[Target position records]
-*-
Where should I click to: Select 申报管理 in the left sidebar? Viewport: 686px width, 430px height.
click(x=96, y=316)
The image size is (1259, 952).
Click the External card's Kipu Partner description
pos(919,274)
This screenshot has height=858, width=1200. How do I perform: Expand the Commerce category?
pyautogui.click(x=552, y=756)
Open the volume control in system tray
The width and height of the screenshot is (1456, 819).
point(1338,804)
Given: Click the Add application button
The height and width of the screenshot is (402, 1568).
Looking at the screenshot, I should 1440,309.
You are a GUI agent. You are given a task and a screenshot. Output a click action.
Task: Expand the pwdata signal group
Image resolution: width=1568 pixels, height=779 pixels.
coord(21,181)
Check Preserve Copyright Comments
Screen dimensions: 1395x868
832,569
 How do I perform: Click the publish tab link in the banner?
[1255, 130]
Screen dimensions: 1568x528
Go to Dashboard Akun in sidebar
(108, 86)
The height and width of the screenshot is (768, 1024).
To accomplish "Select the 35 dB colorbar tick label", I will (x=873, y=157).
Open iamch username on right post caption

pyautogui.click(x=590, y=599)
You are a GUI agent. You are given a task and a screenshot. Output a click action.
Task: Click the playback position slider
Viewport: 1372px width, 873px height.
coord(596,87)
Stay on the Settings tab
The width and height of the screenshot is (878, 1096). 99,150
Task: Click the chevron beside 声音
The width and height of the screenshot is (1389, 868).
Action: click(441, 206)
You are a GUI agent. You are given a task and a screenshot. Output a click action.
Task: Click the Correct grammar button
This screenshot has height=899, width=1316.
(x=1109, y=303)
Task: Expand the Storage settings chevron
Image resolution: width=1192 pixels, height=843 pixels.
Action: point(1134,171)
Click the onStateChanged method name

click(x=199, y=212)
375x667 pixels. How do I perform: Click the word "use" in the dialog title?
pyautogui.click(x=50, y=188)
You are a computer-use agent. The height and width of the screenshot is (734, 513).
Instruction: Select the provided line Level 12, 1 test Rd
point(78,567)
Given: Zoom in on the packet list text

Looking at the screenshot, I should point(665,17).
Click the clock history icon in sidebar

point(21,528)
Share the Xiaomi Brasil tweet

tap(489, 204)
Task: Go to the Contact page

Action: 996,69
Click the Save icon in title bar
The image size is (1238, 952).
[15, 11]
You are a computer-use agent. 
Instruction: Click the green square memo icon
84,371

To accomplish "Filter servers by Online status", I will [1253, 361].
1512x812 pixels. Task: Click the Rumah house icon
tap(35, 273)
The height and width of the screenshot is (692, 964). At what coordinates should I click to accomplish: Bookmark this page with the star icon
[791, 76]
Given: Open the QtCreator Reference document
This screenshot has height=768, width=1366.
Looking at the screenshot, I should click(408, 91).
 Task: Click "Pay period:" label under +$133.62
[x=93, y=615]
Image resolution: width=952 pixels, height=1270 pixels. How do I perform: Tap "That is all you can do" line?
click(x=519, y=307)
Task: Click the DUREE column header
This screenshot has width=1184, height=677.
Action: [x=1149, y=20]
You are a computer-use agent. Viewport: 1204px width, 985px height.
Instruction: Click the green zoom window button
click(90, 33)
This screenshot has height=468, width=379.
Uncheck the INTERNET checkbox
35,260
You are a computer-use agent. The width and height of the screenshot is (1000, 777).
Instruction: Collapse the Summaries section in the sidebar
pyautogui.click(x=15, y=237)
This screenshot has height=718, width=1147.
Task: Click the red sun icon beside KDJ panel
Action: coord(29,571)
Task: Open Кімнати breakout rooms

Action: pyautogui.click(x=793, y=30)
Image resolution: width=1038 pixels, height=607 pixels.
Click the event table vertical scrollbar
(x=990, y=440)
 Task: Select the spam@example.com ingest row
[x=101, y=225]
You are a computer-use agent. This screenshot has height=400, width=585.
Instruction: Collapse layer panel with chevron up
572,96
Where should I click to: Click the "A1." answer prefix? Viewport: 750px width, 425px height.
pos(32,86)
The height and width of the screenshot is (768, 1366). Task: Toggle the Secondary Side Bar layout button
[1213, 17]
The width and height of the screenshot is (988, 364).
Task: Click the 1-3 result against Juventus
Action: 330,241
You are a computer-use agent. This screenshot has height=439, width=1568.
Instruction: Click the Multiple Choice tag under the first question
-*-
■ STATED EXERCISE
Return the lines above verbatim, from the first to the last, without changing anything.

■ PROBLEM SOLUTION
Where should I click to: Select 申报管理 in the left sidebar? Viewport: 686px width, 430px height.
click(x=96, y=316)
The image size is (1259, 952).
Click the External card's Kipu Partner description
pos(919,274)
This screenshot has height=858, width=1200. How do I perform: Expand the Commerce category?
pyautogui.click(x=552, y=756)
Open the volume control in system tray
The width and height of the screenshot is (1456, 819).
point(1338,804)
Given: Click the Add application button
The height and width of the screenshot is (402, 1568).
Looking at the screenshot, I should 1440,309.
You are a GUI agent. You are given a task and a screenshot. Output a click action.
Task: Expand the pwdata signal group
Image resolution: width=1568 pixels, height=779 pixels.
coord(21,181)
Check Preserve Copyright Comments
Screen dimensions: 1395x868
832,569
 How do I perform: Click the publish tab link in the banner?
[1255, 130]
Screen dimensions: 1568x528
Go to Dashboard Akun in sidebar
(108, 86)
The height and width of the screenshot is (768, 1024).
To accomplish "Select the 35 dB colorbar tick label", I will (x=873, y=157).
Open iamch username on right post caption

pyautogui.click(x=590, y=599)
You are a GUI agent. You are given a task and a screenshot. Output a click action.
Task: Click the playback position slider
Viewport: 1372px width, 873px height.
coord(596,87)
Stay on the Settings tab
The width and height of the screenshot is (878, 1096). 99,150
Task: Click the chevron beside 声音
The width and height of the screenshot is (1389, 868).
Action: click(441, 206)
You are a GUI agent. You are given a task and a screenshot. Output a click action.
Task: Click the Correct grammar button
This screenshot has height=899, width=1316.
(x=1109, y=303)
Task: Expand the Storage settings chevron
Image resolution: width=1192 pixels, height=843 pixels.
Action: point(1134,171)
Click the onStateChanged method name

click(x=199, y=212)
375x667 pixels. How do I perform: Click the word "use" in the dialog title?
pyautogui.click(x=50, y=188)
You are a computer-use agent. The height and width of the screenshot is (734, 513).
Instruction: Select the provided line Level 12, 1 test Rd
point(78,567)
Given: Zoom in on the packet list text

Looking at the screenshot, I should point(665,17).
Click the clock history icon in sidebar

point(21,528)
Share the Xiaomi Brasil tweet

tap(489, 204)
Task: Go to the Contact page

Action: 996,69
Click the Save icon in title bar
The image size is (1238, 952).
[15, 11]
You are a computer-use agent. 
Instruction: Click the green square memo icon
84,371

To accomplish "Filter servers by Online status", I will [1253, 361].
1512x812 pixels. Task: Click the Rumah house icon
tap(35, 273)
The height and width of the screenshot is (692, 964). At what coordinates should I click to accomplish: Bookmark this page with the star icon
[791, 76]
Given: Open the QtCreator Reference document
This screenshot has height=768, width=1366.
Looking at the screenshot, I should click(408, 91).
 Task: Click "Pay period:" label under +$133.62
[x=93, y=615]
Image resolution: width=952 pixels, height=1270 pixels. How do I perform: Tap "That is all you can do" line?
click(x=519, y=307)
Task: Click the DUREE column header
This screenshot has width=1184, height=677.
Action: [x=1149, y=20]
You are a computer-use agent. Viewport: 1204px width, 985px height.
Instruction: Click the green zoom window button
click(90, 33)
This screenshot has height=468, width=379.
Uncheck the INTERNET checkbox
35,260
You are a computer-use agent. The width and height of the screenshot is (1000, 777).
Instruction: Collapse the Summaries section in the sidebar
pyautogui.click(x=15, y=237)
This screenshot has height=718, width=1147.
Task: Click the red sun icon beside KDJ panel
Action: coord(29,571)
Task: Open Кімнати breakout rooms

Action: pyautogui.click(x=793, y=30)
Image resolution: width=1038 pixels, height=607 pixels.
Click the event table vertical scrollbar
(x=990, y=440)
 Task: Select the spam@example.com ingest row
[x=101, y=225]
You are a computer-use agent. This screenshot has height=400, width=585.
Instruction: Collapse layer panel with chevron up
572,96
Where should I click to: Click the "A1." answer prefix? Viewport: 750px width, 425px height.
pos(32,86)
The height and width of the screenshot is (768, 1366). Task: Toggle the Secondary Side Bar layout button
[1213, 17]
The width and height of the screenshot is (988, 364).
Task: Click the 1-3 result against Juventus
Action: 330,241
You are a computer-use agent. This screenshot has height=439, width=1568.
Instruction: Click the Multiple Choice tag under the first question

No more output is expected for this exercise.